Women are fully equal to men under the law in only six nations, according to a World Bank report published in late February.
The study, “Women, Business and the Law 2019,” analyzes how laws impact women by either moving toward, or hindering efforts to achieve, gender equality.
Laws related to the eight focus areas below were analyzed and evaluated to provide a cumulative score for the 187 nations assessed by the report:
- Going Places: Examines constraints on freedom of movement.
- Starting a Job: Analyzes laws affecting women’s decisions to work.
- Getting Paid: Measures laws and regulations affecting women’s pay.
- Getting Married: Assesses legal constraints related to marriage.
- Having Children: Examines laws affecting women’s work after having children.
- Running a Business: Analyzes constraints to women starting and running businesses.
- Managing Assets: Considers gender differences in property and inheritance.
- Getting a Pension: Assesses laws affecting the size of a woman’s pension.
For each area, a series of yes-or-no questions were posed. These included “Can a woman travel outside her home in the same way as a man?” “Does the law mandate equal remuneration for work of equal value?” and “Is there paid paternity leave?”
The more “no” answers a nation received based on its laws, the lower its overall score.
Belgium, Denmark, France, Latvia, Luxembourg and Sweden were the only nations to score 100, indicating that women and men have equal opportunity under the law.
The average global score was 74.71, with the Middle East North Africa (MENA) region receiving the lowest average score at 47.37.
“Ten years ago, the global average score was 70.06. Since then, 131 economies have made 274 reforms to laws and regulations increasing gender equality in the areas measured in the index,” the report said. “These reforms led to a 4.65-point increase in the average global score.”

..........

Task set:
A. Write out a portion of the passage on women's legal equality word for word, starting with "Women are fully" and going on through "affecting women’s pay.".
B. In the dataset entries, substitute "px" for "pixels" in the lines starting with the line with "Task: Click the 'Periode' step label" and going on through the end of the entries. Give back only those lines, otherwise unchanged.
The passage on women's legal equality and the dataset entries are separate, unrelated material.

Records from a dataset:
..........

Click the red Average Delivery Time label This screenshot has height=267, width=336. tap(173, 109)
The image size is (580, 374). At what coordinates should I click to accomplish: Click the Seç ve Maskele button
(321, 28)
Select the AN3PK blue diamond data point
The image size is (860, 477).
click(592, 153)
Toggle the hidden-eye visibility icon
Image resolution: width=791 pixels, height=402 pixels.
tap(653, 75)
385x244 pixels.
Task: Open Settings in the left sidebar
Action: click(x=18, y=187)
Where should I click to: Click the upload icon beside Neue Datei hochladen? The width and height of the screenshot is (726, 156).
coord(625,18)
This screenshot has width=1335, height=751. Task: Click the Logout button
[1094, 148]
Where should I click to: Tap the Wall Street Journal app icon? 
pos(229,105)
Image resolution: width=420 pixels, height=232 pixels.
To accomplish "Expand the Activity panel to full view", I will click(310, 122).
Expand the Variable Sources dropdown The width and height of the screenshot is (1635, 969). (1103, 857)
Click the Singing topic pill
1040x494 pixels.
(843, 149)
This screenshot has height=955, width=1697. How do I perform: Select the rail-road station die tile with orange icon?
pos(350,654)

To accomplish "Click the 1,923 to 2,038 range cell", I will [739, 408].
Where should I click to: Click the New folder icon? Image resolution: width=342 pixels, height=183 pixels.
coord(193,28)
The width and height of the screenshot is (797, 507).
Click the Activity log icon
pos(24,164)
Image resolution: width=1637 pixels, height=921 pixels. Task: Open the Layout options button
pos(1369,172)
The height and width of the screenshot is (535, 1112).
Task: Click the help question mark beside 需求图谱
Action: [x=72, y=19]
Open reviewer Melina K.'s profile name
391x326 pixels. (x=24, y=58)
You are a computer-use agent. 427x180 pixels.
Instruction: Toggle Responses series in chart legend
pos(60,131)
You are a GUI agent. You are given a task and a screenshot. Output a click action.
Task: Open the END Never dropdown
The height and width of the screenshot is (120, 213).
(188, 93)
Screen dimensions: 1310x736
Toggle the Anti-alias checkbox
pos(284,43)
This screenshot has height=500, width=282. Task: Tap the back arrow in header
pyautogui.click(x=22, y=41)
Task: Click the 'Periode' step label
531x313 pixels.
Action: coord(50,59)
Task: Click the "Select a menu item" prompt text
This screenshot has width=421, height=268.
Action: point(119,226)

..........

Solutions below:
A.
Women are fully equal to men under the law in only six nations, according to a World Bank report published in late February.
The study, “Women, Business and the Law 2019,” analyzes how laws impact women by either moving toward, or hindering efforts to achieve, gender equality.
Laws related to the eight focus areas below were analyzed and evaluated to provide a cumulative score for the 187 nations assessed by the report:
- Going Places: Examines constraints on freedom of movement.
- Starting a Job: Analyzes laws affecting women’s decisions to work.
- Getting Paid: Measures laws and regulations affecting women’s pay.

B.
Task: Click the 'Periode' step label
531x313 px.
Action: coord(50,59)
Task: Click the "Select a menu item" prompt text
This screenshot has width=421, height=268.
Action: point(119,226)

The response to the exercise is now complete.